На столике у Нины Дмитриевны были разложены исписанные бумажные листы, она их любовно оглаживала пухлыми ладошками, и на лице у нее цвела счастливая улыбка. Подняла на Окорокова сияющие глаза, спросила:
– Чаю не желаете? Худо-бедно, а жена ваша, обязана поить-кормить, но я совсем испортилась. Вы бы построжились на меня, поругали, непутевую.
– В следующий раз поругаю, Нина Дмитриевна, а сегодня желания не имею. И чаю не хочу, благодарствую, – Окороков осторожно присел за столик, хотел положить на него большие руки, но столик был занят бумагами, и он опустил широкие ладони на колени.

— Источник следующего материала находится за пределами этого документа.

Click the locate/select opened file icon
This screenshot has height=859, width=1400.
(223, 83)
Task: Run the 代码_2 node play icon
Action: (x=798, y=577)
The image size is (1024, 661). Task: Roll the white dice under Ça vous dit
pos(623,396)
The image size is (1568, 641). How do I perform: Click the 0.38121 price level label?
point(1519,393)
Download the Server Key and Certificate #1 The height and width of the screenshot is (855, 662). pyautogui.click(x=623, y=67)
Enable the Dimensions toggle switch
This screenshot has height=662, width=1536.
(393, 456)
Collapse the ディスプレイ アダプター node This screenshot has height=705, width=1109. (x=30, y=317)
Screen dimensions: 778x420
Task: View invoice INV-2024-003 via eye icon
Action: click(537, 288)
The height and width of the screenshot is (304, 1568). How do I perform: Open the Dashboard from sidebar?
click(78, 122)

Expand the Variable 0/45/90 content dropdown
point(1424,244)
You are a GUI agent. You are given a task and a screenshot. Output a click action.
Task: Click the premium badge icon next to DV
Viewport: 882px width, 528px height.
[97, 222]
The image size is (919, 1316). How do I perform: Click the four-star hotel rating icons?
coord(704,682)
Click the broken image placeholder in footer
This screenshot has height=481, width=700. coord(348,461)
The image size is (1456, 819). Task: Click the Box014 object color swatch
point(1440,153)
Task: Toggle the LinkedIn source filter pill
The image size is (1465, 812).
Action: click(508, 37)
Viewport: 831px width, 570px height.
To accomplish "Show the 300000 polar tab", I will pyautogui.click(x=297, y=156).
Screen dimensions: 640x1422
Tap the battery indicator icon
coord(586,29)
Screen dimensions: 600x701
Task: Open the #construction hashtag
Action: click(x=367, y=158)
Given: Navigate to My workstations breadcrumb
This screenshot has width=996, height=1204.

Нина Дмитриевна между тем достала из круглой картонной коробки рулон вощеной бумаги, отмотала от него изрядный кусок, оторвала и принялась наглухо запаковывать исписанные листы. Запаковала, перевязала суровыми нитками и убрала обратно в коробку.
– Если мы, не дай бог, станем тонуть, господин исправник, первым делом спасайте эти бумаги. Обо мне можете не думать, даже если я захлебнусь. Прошу уяснить – это не шутка.